A Bump in The Road Toward Getting America Back To Work

Last night, the United States Senate voted to reject President Obama’s $447 billion jobs plan. Recall that the bill, filed by the President on September 12 and styled the “American Jobs Act of 2011”, includes a mix of tax cuts, extensions of expiring jobless benefits, and new spending on infrastructure – including roads, railways and schools. The bill also includes an expansion of the discretionary TIGER grant programs, and the increasingly popular TIFIA loan program. Big picture, it was designed by the White House as its plan to keep the country out of a recession in the coming year.

Last week, the President stated that:

In Maine, there is a bridge that is in such bad shape that pieces of it were literally falling off the other day. And, meanwhile, we’ve got millions of laid-off construction workers who could right now be busy rebuilding roads, rebuilding bridges, rebuilding schools. This jobs bill gives them a chance to get back to work rebuilding America. Why wouldn’t we want that to happen? Why would you vote against that?”

While the President’s plan seems to be failing in the Congress, at least there is the beginning of a conversation about our infrastructure needs, and some signals that it may be reconsidered in piecemeal fashion. In late September, Chief Executive Officers from some of America’s largest corporations, including Doug Oberhelman of Caterpillar, Matthew Rose of BNSF Railway and Scott Davis of UPS, called for a renewed commitment toward infrastructure investment, writing:

Our transportation infrastructure has become inadequate to meet the needs of the 21st Century economy. We must prioritize and invest in our aging infrastructure now if we are to maintain our economic competitiveness and leadership in the global economy."

Attention to the issue is past due. As just one reason why, last month the Texas Transportation Institute released a report in which it estimated that urban road congestion made U.S. drivers buy 1.9 billion gallons of extra fuel in 2010 and caused them to pay an extra $101 billion in total costs.

While the conversation is overdue, it may also be familiar to long-time observers. In 1982, when America was also in a recession, Ronald Reagan found a way to support an increase in the Federal gas tax from 4 cents per gallon to 9 cents per gallon (now at 18.4 cents) – noting in his address to the nation on November 27, 1982 that it wasn’t really a tax but a fee that would cost the average user about $30 per year, that “America cannot afford throwaway roads or disposable transit systems”, and that “we simply cannot allow this magnificent system to deteriorate beyond repair.”

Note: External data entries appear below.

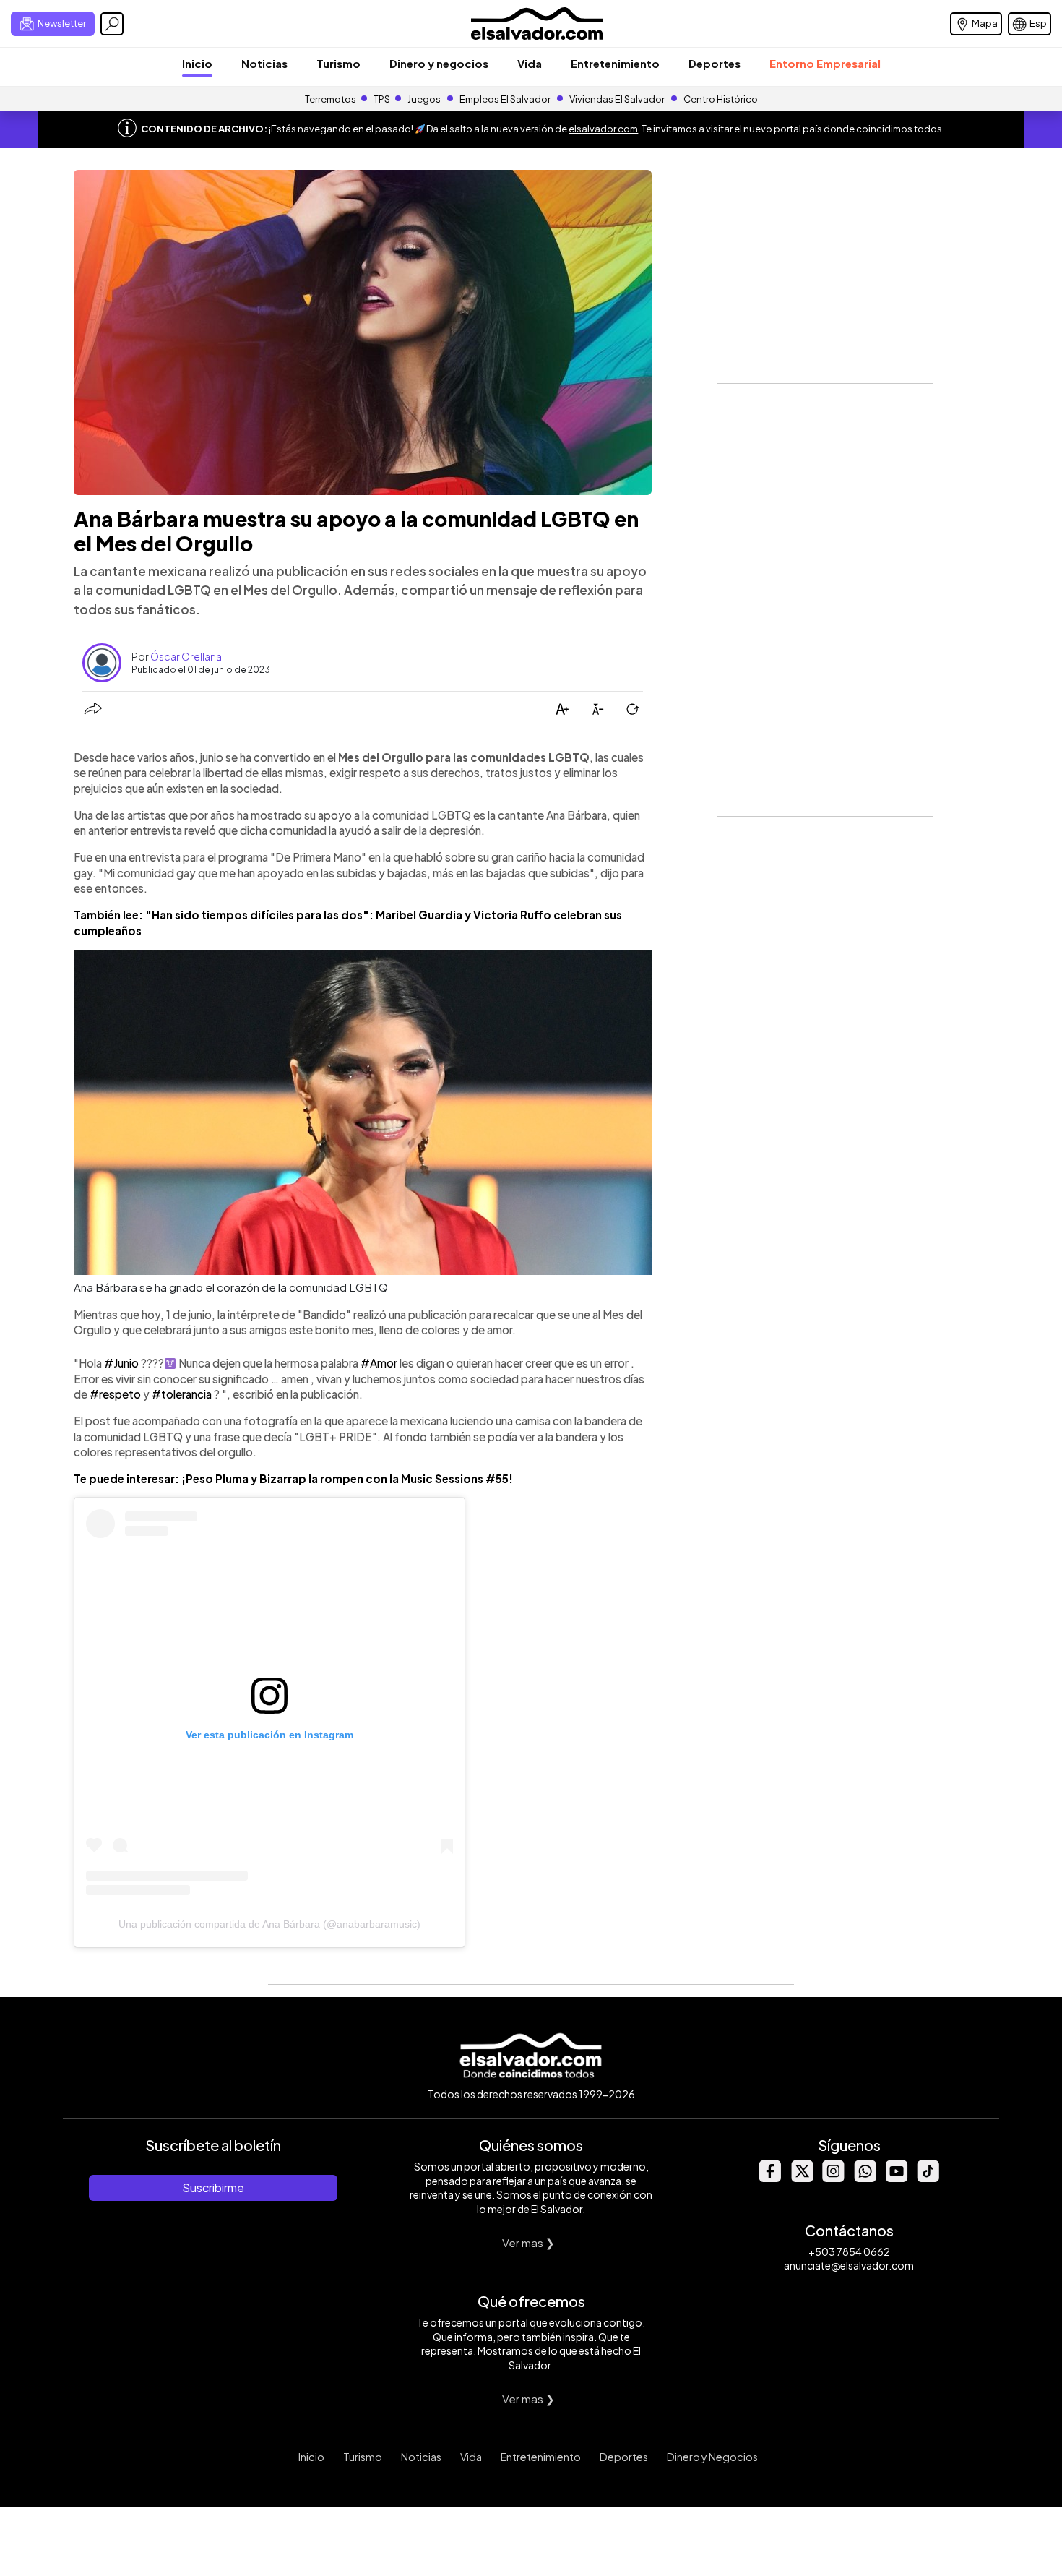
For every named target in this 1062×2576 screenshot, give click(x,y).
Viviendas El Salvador (617, 99)
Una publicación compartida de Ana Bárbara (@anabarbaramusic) (269, 1924)
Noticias (264, 63)
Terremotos (330, 99)
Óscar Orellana (186, 656)
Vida (529, 63)
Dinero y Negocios (712, 2456)
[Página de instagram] (833, 2178)
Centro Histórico (720, 99)
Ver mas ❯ (528, 2242)
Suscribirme (213, 2187)
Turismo (338, 63)
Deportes (714, 63)
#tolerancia (182, 1394)
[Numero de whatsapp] (864, 2178)
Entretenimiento (615, 63)
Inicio (197, 63)
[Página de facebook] (769, 2178)
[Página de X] (801, 2178)
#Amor (379, 1363)
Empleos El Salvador (505, 99)
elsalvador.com (603, 128)
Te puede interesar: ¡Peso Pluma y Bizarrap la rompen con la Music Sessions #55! (293, 1478)
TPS (382, 99)
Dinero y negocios (438, 63)
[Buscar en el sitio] (112, 23)
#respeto (115, 1394)
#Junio (121, 1363)
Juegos (424, 99)
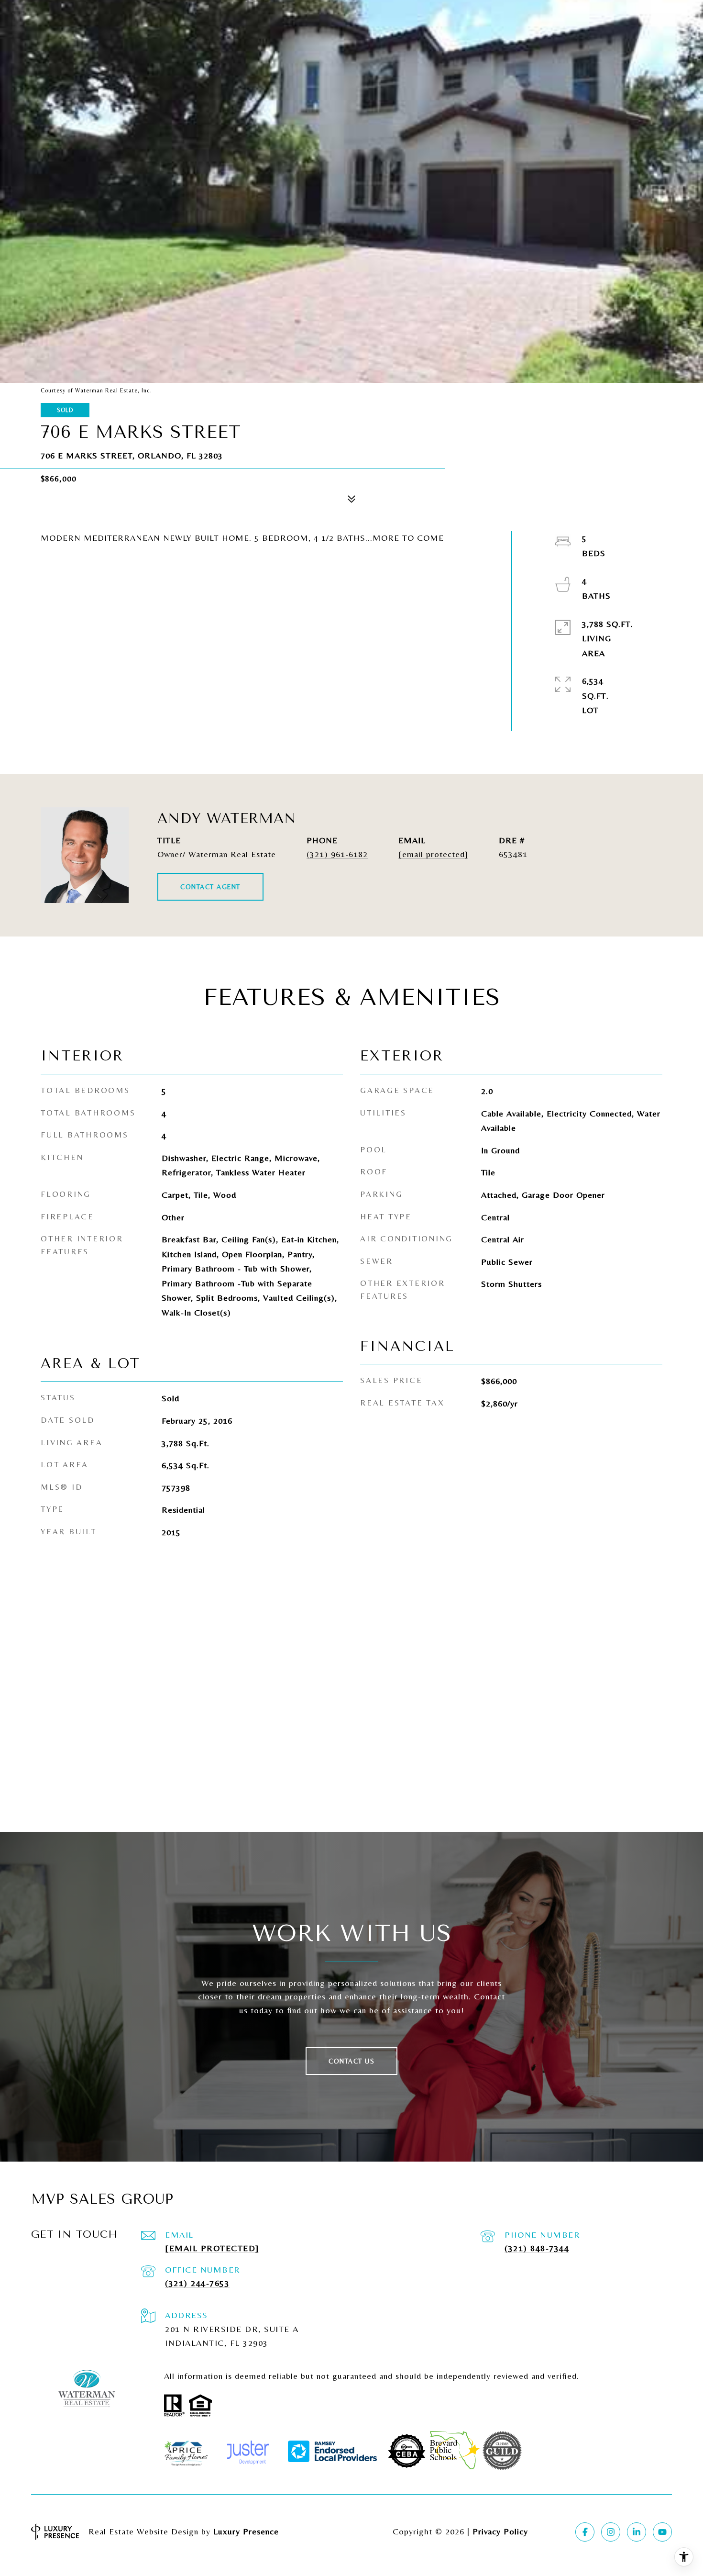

Proving, once again, that the issues don’t go away if we fail to pay attention to them.

 

Obama Budget Proposal Includes Revenue From Auctioning 100% of CO2 Allowances Under a Cap and Trade Plan

In the budget proposal that President Obama will send to Congress today, the administration has included revenue from auctions of 100% of allowances that will be issued as part of   an economy-wide, mandatory cap-and-trade program. It's a lot of money and the administration has big plans for it. 
 
As highlighted in the President's joint address to Congress on Tuesday night, the cap-and-trade program is expected to bring in billions of dollars per year.  Today's budget proposal adds the detail that the President intends to direct $15 billion per year from these funds towards renewable and alternative sources of energy such as wind and solar, and wants the money to start flowing in fiscal year 2012.  It's also the first time that the President has called for a 100%, economy-wide auction.
 
The budget proposal also includes specifics on the caps the President wishes to see -- a somewhat odd place to introduce his proposal for legislation that reduces greenhouse gas emissions 14% below 2005 levels by 2020 and 83% below 2005 levels by 2050.  
 
It may be that the President's approach is intentional.  If the proposal were accepted, it would form the fiscal year 2010 budget resolution, a bill that only needs a simple majority to pass. The budget resolution is nonbinding, but still sends a strong statement on the legislative priorities it funds. If Congress were to then pass a law known as a budget reconciliation, it would require key House and Senate committees to pass a climate bill which accounts for the budget resolution's projections on cap-and-trade funding.  This strategy, too, would need only a simple majority, as budget reconciliation bills cannot be filibustered in the Senate.  With such a tactic, cap-and-trade advocates would not need to cross the 60-vote threshold that is viewed as a hurdle to passage of other cap-and-trade legislation.
 
This tactic is not new:  four years ago, the Republican majority attempted to open up the Arctic National Wildlife Refuge to oil drilling through the budget reconciliation process, a move that failed in the House when moderate Republicans joined with Democrats to oppose the bill on other grounds. 
 
Whether this is actually what the President has in mind is not yet clear.  However, regardless of the administration's ultimate strategy for enacting a cap and trade program, the budget lays down a very large marker on the side of auctioning 100% of allowances.